CentriPipe MN DOT Stormwater
MN DOT recently conducted tests of a new pipe rehabilitation solution called centrifugally cast concrete pipe, also known as CCCP or CentriPipe. Using equipment and engineered mortar provided by APM Permaform, District 6 relined 80 feet of badly deteriorated 36-inch corrugated metal pipe (CMP). The pipe was severely rusted, with holes in the floor and an interior section of 33-inch pipe that had separated.
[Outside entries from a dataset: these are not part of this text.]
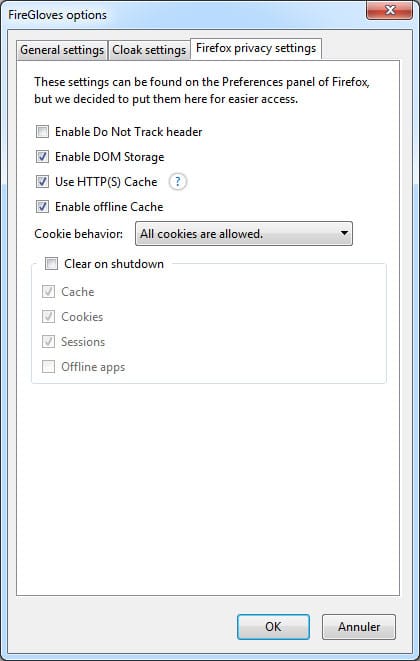The width and height of the screenshot is (420, 661).
Task: Close the FireGloves options window
Action: click(x=390, y=10)
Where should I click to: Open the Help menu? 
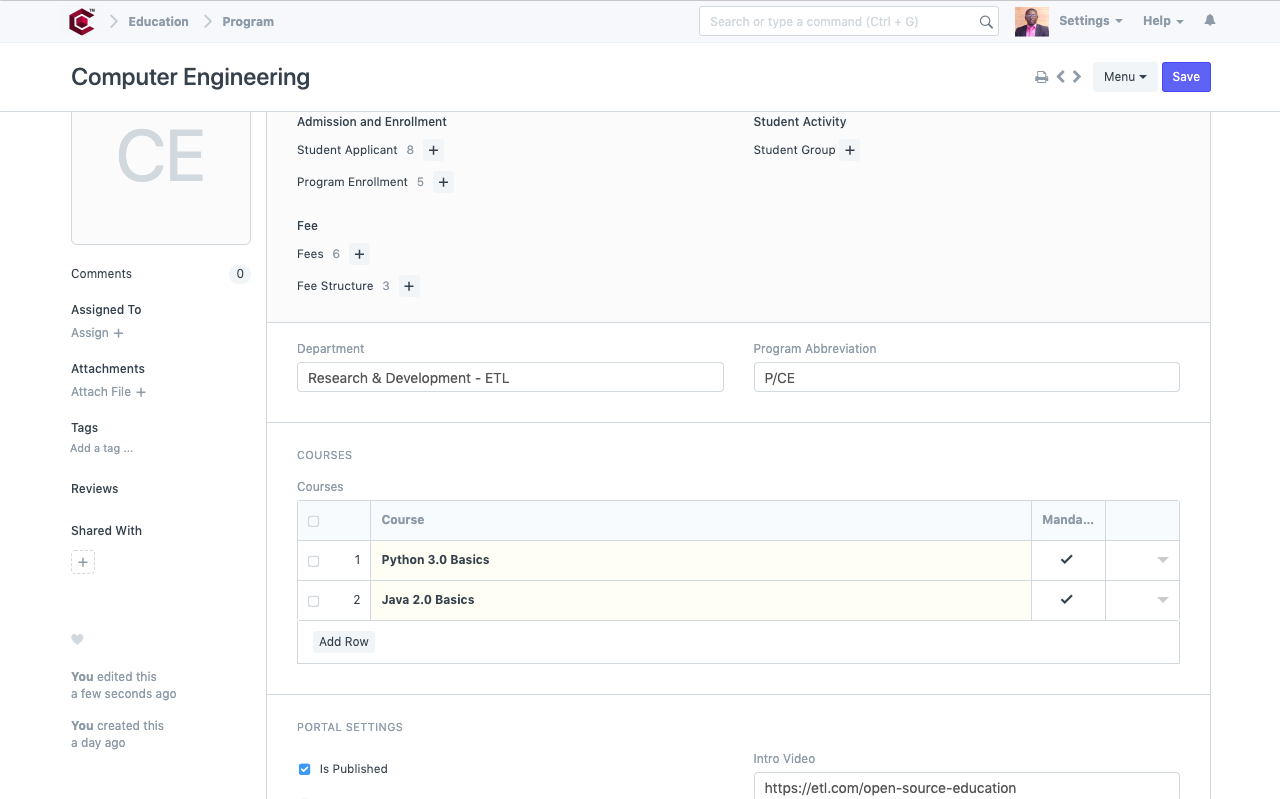click(1162, 21)
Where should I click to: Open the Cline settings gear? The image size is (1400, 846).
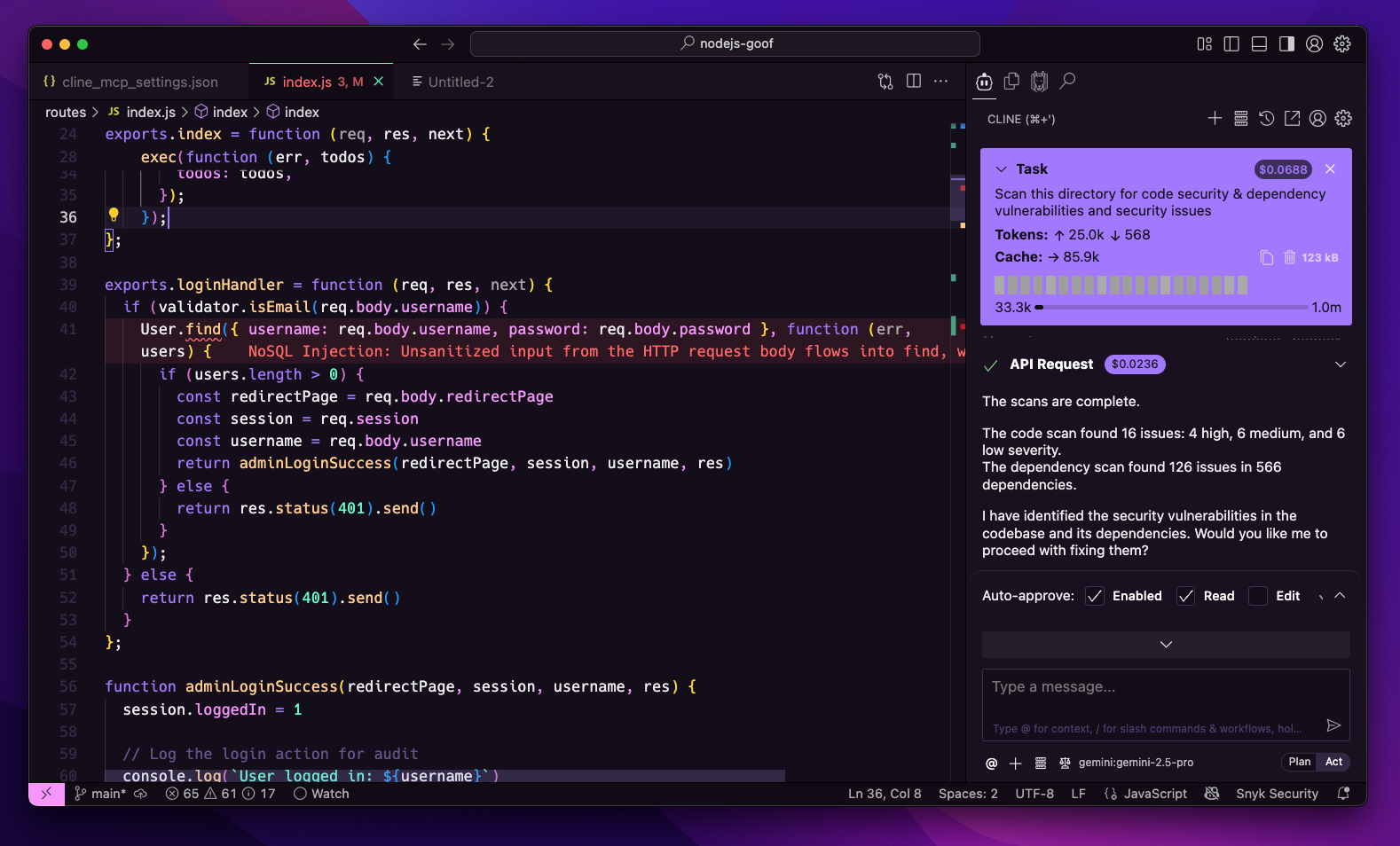1343,119
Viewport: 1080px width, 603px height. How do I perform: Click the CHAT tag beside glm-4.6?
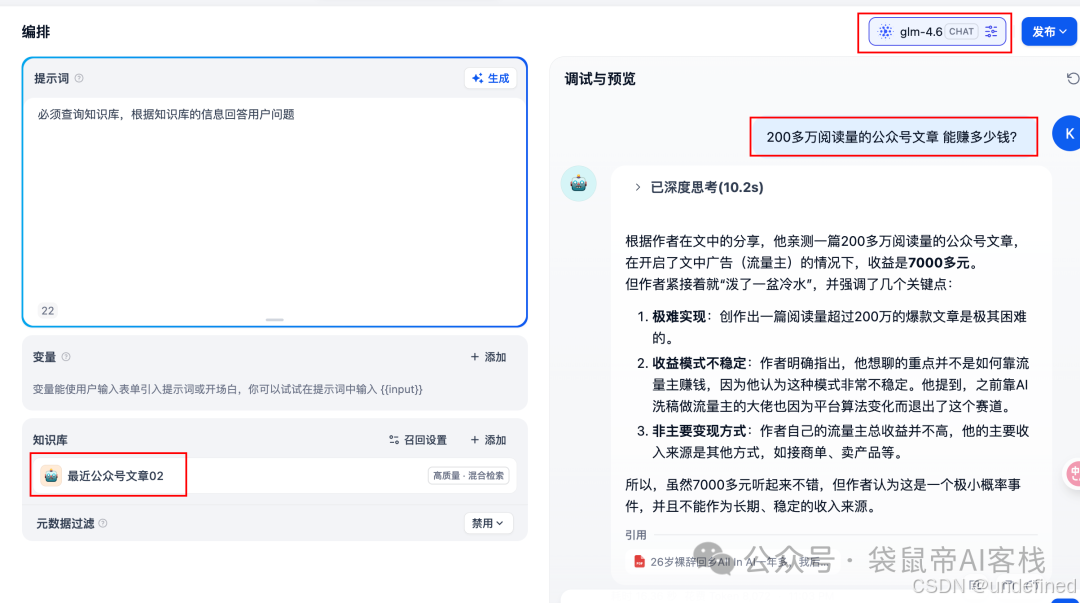click(960, 31)
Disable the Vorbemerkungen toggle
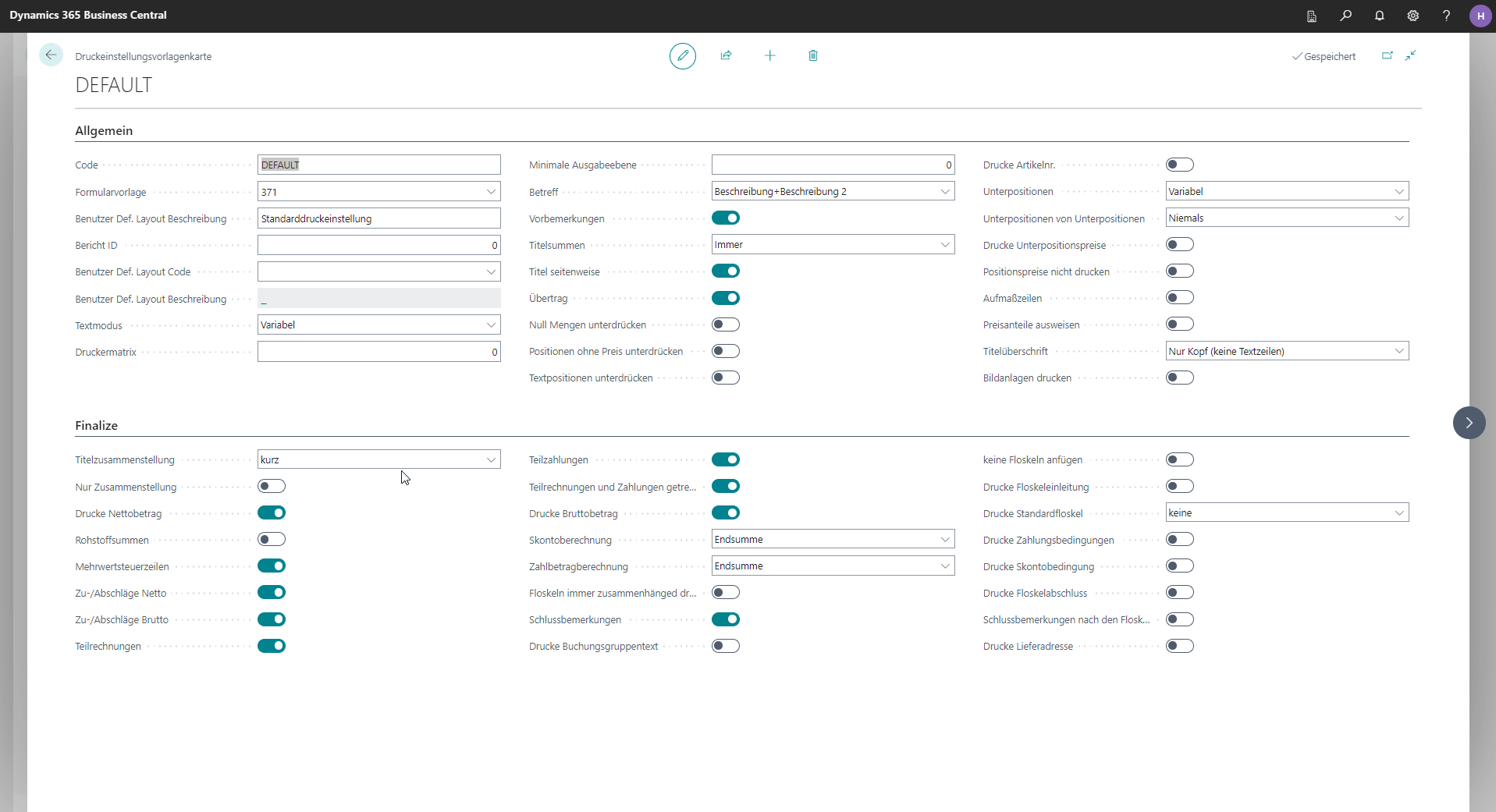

CCCP uses a spinning nozzle, inserted into pipe and retracted by a winch, to spray mortar onto pipe interiors. By varying the retraction speed and spin rate, very precise thicknesses can be applied. If fiber-reinforced engineered mortar is used, the result is a smooth, structurally sound inner pipe. Because the new pipe is bonded to the original steel or concrete pipe and needs to be only a few inches thick, pipe diameter isn’t significantly reduced.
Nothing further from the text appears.